British Comedy Guide

Here's another...

Look-alikes: Chris McGuire
Mr Gribble is a balding middle aged man seated behind a desk in an office. Opposite him is Mr Brown, a younger flasher executive.
Mr Gribble:
I'm glad you have chosen to use our service Mr Brown, very glad, I'm confident that you'll find that our clients are always very pleased with the service we provide...
Mr Brown:
I hope so, this is a very important event for my company, very important indeed, we really need to think outside the box with this one...
Mr Gribble:
I think you'll find that we here ‘Lookalikeys' are so far outside of the box that we're back inside it again...
Mr Brown: (Confused)
Okay...
Mr Gribble:
We've got literally tens of recommendations, from happy customers...
Gribble waves a load of blank pieces of paper in front of Brown's face.
Mr Brown:
They're blank...
Mr Gribble: (Grinning)
Exactly...No complaints.
Mr Brown: (Frustrated)
Well I'd like to have a look at your books...
Gribble turns around and gestures to a shelf of leather bound books.
Mr Gribble:
Certainly, I have a lovely collection; I'd particularly recommend my bound copy of ‘Bleak House'...
Mr Brown: (Getting Annoyed)
Not that type of book!
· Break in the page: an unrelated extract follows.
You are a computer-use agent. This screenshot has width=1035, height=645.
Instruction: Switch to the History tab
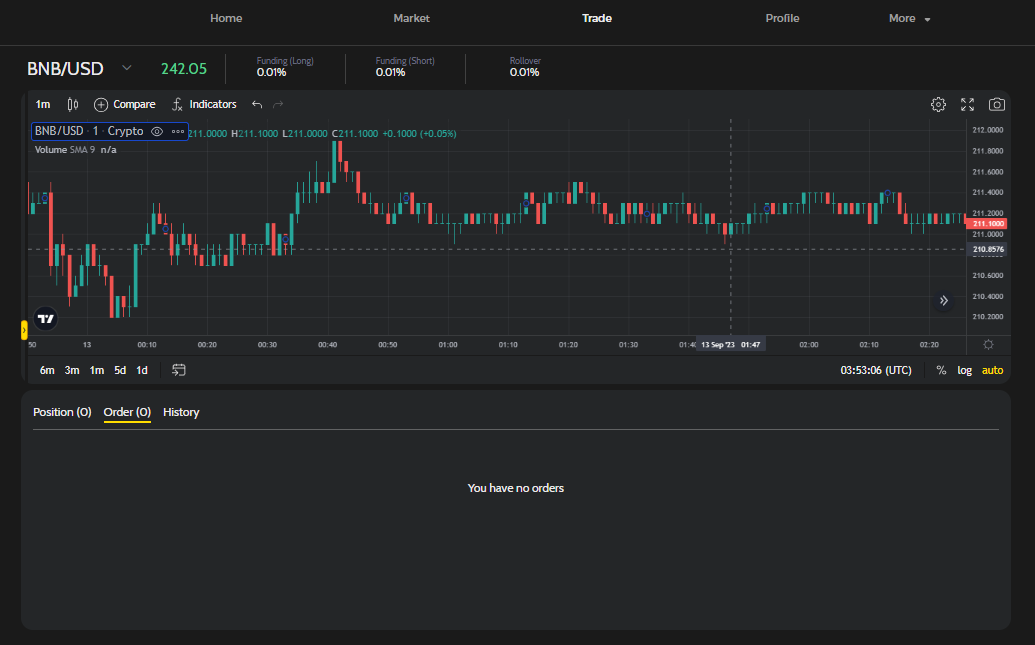coord(181,412)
I want to see some of your artists- you do specialise in look- alike artists don't you? That I can use at the opening of my new restaurant... I want glitz I want glamour...
Mr Gribble: (Grinning)
We have the perfect lookalikes for you...
Mr Brown: (Calming himself)
Ok let me see pictures...
Mr Gribble: (Animatedly)
Pictures, pictures! We don't do pictures! I've got better than that!
Mr Brown:
I'm confused...
Mr Gribble:
I thought as much, it's the way you part your hair... anyway I've got them here. I'll bring the first one through...
A door opens and a man walks in. He looks just like an average guy off the street.
Mr Gribble: (Grinning and glancing between Brown and the man)
Eh? Eh? It's amazing isn't it? It really is spooky.
Mr Brown: (to the man who has just walked in)
I'm sorry...
He whispers to Mr Gribble.
Mr Brown: (Confused)
Who's he supposed to be?
Mr Gribble:
Tony Smith...
Mr Brown:
Tony Smith...?
Mr Gribble: (Grinning)
Tony Smith...
Mr Brown:
I'm sorry, I've never heard of him. Is he famous?

Mr Gribble: (Confused)
Famous?
Mr Brown:
Yeah you know, well known...
Mr Gribble: (Serious)
I know what the word means...
Mr Brown:
I'm glad, is he famous?
Mr Gribble: (Grinning)
Famous... no he's not famous. He runs the Post Office down on the high street.
Mr Brown:
This fella?
Mr Gribble:
No Tony Smith...
Gribble produces a picture of Tony Smith- he looks identical to the man in the room.
Mr Gribble:
Alan here is the spitting image of him... impressive eh?
Mr Brown:
They are undeniably similar looking. But what good is that to me?
Mr Gribble:
You've lost me... I thought you wanted a lookalike?
Mr Brown:
Of someone famous- not the fella at the local post office. Who've you got that's famous?
Mr Gribble: (Confused)
Famous, we don't do famous...
Mr Brown: (Frustrated)
But everyone does famous...
Mr Gribble:
Exactly...we're doing something a bit different! You said you wanted to think outside the box...
Mr Brown:
You don't do famous... I'm off.
Mr Gribble:
Wait, wait...
Doreen. Call in Barry.
A man dressed as Elvis Presley walks into the room.
Mr Gribble:
He's impressive isn't he?
Mr Brown:
Oh yes, he's a very convincing Elvis
Mr Gribble: (Confused)
Elvis? Elvis? Never heard of him, this is Barry he's the spitting image of Marty Walker who works in the Freezer Centre on the High Street...
Gribble lifts a photo up camera, Brown shakes his head and walks out of the room slamming his door behind him.
Mr Gribble: (To Elvis)
Typical...
Did you bring that ice cream I wanted?

Woah! Too difficult to read. If you edit into a readable format, you'll get more feedback.